I don’t know what ranks above Heaven, but I’m there. Just when I thought I’d reached the stratosphere – slept a night in a real bed, with sheets – I got launched into Hubble territory: a trip to the supermarket. The Power Bars can bugger off back to REI: I’m rolling in Yoplait, Parmalat, Progresso soup, Ragu spaghetti sauce -- and cereal, glorious cereal.

It’s just a few blocks away, but these days, with kidnappers afoot, we’re not allowed to walk our lily-white derrières anywhere except in groups of five – holding hands in a daisy chain (OK, I made up the daisy chain, but not les cinq). So I went en voiture. With my trusty chauffeur Chélon waiting outside in the Land Cruiser, I could easily be mistaken for a member of the detestable Haitian landed gentry. The insulated, SUV-riding expat: great symbol of solidarity with the local population. But them’s the rules. As the security officers like to say, a dead aid worker is no use to anyone.

“Obama, we need change,” read the graffiti on the parking-lot wall (so do I, that reminded me – only a fifty on me. Not a problem here, where US cash is king). I strolled into Acra, a retrofitted villa stocked with dollar-store-quality wares that we’ll charitably call a department store, and indulged my inner homemaker. Soap, sponges, detergent, dishtowels. A Haitian girl totted up my bill, but only the Chinese owner handled the cash.

On to Big Star, the épicier of choice for the crème de la crème of Haitian society. Bag boys hovered, ready to roll a cart your way for a pourboire of few gourdes. The Lebanese owner watched hawklike from his raised dais over the lackluster cashiers and well-stocked aisles. You could count on one hand the number of locally-made products. I tried to buy Haitian: baby-food jars of dried oregano and basil with Xeroxed labels, skinny almonds and plump cashews, delightfully authentic baguettes. Of course the bananas, avocadoes and breadfruit – suffocated in cellophane, natch – were the real deal, too, though priced at least double what anyone with some haggling chops could score from the sidewalk fruit-and-veg ladies.

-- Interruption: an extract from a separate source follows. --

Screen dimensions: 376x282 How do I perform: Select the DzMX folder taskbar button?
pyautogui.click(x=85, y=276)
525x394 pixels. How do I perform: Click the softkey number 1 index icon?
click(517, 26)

But otherwise, everything in sight was imported. La Vache Qui Rit cheese, Ritz crackers, lots of obscure private labels (Golden Foods, Best-Valu). Something called youngberry juice (Anyone? Anyone?) from South Africa. Oregon apples at a buck a pop. All the rice – Haiti’s staple crop – is American, for God’s sake (I’ll spare you the diatribe about “free trade” policies forced on Haiti; you can Wikipedia as well as I).. Even Arkansan eggs in the inevitable Styrofoam coffin (sans expiration date – no pesky U.S.D.A. regs over here). You could hear the giant sucking sound of precious foreign exchange flowing northwest.

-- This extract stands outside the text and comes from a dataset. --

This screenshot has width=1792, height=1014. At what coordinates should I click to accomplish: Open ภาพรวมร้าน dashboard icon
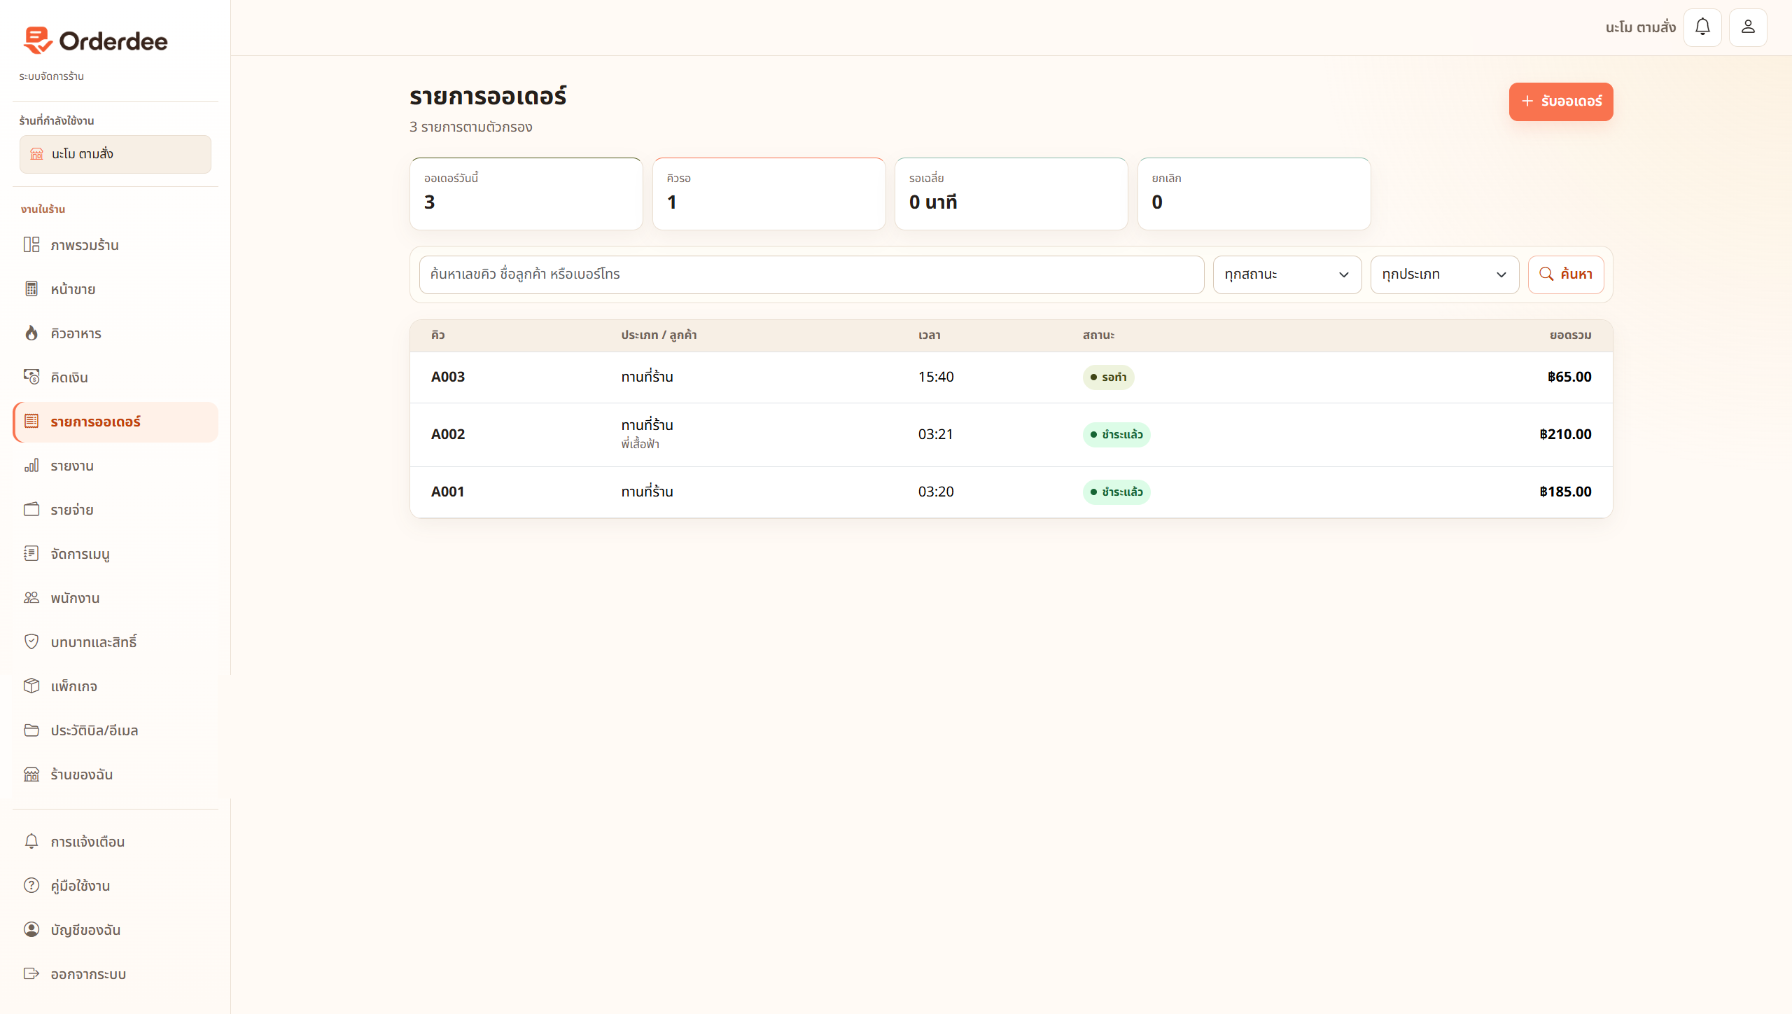click(32, 244)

On my first trip to this country, in 2004, I asked a hotel clerk, by way of conversation, about the major industries in Port-au-Prince. “People sell handicrafts by the side of the road,” she said, gesturing toward the rows of lively but low-quality acrylic naïfs and fabricated metal tchotchkes. She wasn’t kidding. They make effectively nothing here. There’s reportedly a tiny textiles industry that, umm, hangs by a thread off a tariff-free arrangement with Washington (ever see a “Made in Haiti” label? Me neither). That’s it, in terms of exports. Everything else comes from foreign aid and remissions from the Haitian diaspora, who wire many millions to relatives back home. (There is a Western Union on every block, and I doubt they do much outgoing business).

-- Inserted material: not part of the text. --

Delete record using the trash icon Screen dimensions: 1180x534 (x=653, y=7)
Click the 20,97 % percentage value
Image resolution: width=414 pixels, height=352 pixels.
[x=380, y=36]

All of this gives one pause as one trains one’s USB video cam on a distribution site where stars-and-stripes-emblazoned, 25-kilo bags of rice are plopped onto sweat-streaming heads. What choice do we have? Some other economic geniuses will have to figure out how to heal Haiti over the longer term (anyone out of work on Wall Street?). Meantime, no one is going to starve. Least of all your cooped-up but coddled correspondent.